*** PAGE EXCERPT ***
But one way of thinking about it is just to say, well, if we have no idea, maybe there’s a decent chance that we’ll actually decide we had this all wrong, and we should care about chickens just as much as humans. Or maybe we should care about them more because humans have more psychological defense mechanisms for dealing with pain. We may have slower internal clocks. A minute to us might feel like several minutes to a chicken.

So if you have no idea where things are going, then you may want to account for that uncertainty, and you may want to hedge your bets and say, if we have a chance to help absurd numbers of chickens, maybe we will look back and say, actually, that was an incredibly important thing to be doing.

EZRA KLEIN: […] So I’m vegan. Except for some lab-grown chicken meat, I’ve not eaten chicken in 10, 15 years now — quite a long time. And yet, even I sit here, when you’re saying, should we value a chicken 1 percent as much as a human, I’m like: “ooh, I don’t like that”.

To your point about what our ethical frameworks of the time do and that possibly an Open Philanthropy comparative advantage is being willing to consider things that we are taught even to feel a little bit repulsive considering—how do you think about those moments? How do you think about the backlash that can come? How do you think about when maybe the mores of a time have something to tell you within them, that maybe you shouldn’t be worrying about chicken when there are this many people starving across the world? How do you think about that set of questions?
***
• [AIM OF THE TASK]: From the interview excerpt on valuing chickens, extract the passage that begins at the words "So if you have" and stops after "to be doing.", copying it word for word.
*** DATA LINES ***
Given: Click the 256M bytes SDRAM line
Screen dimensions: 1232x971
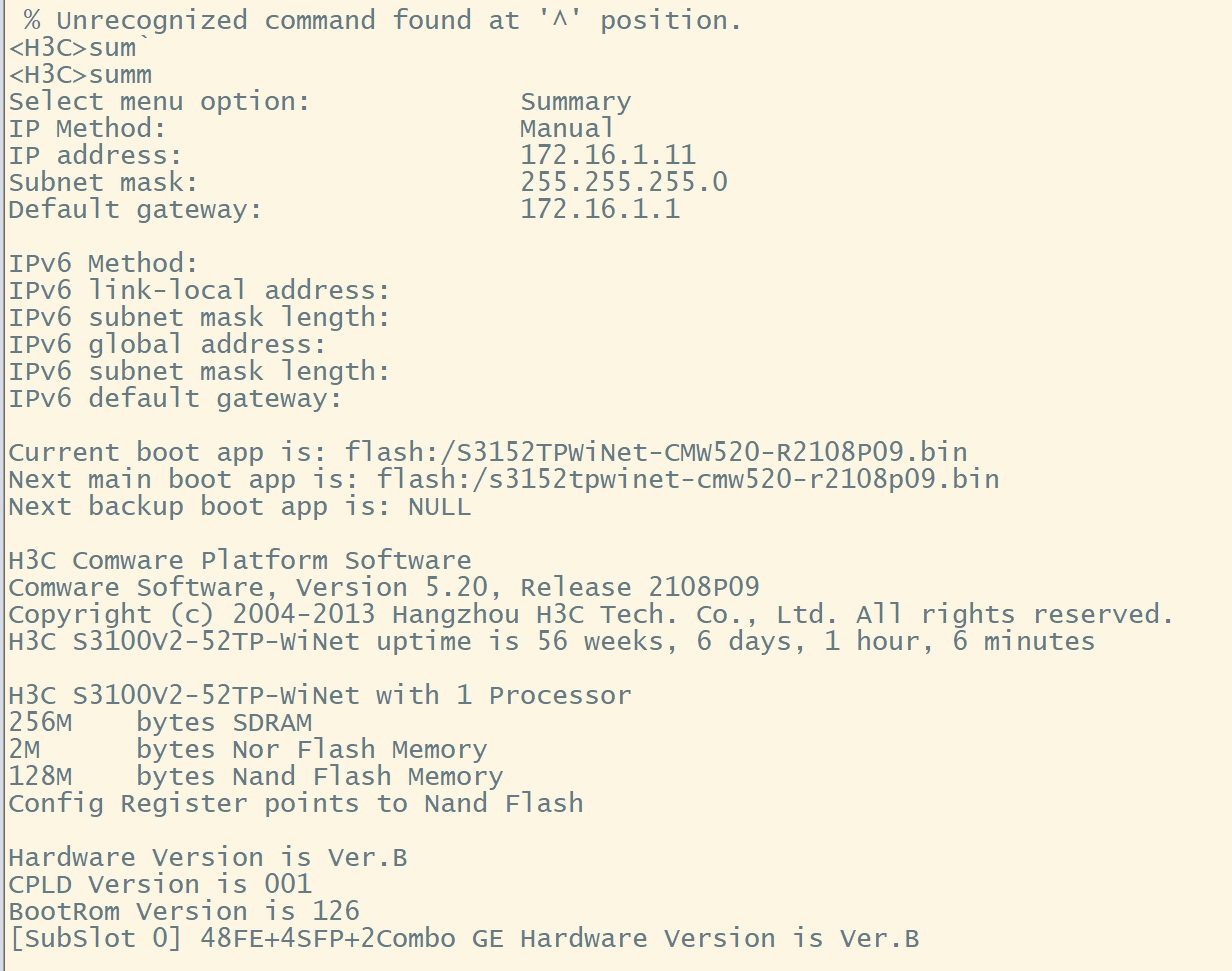Looking at the screenshot, I should tap(160, 722).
***
• [THE COMPLETED TASK]:
So if you have no idea where things are going, then you may want to account for that uncertainty, and you may want to hedge your bets and say, if we have a chance to help absurd numbers of chickens, maybe we will look back and say, actually, that was an incredibly important thing to be doing.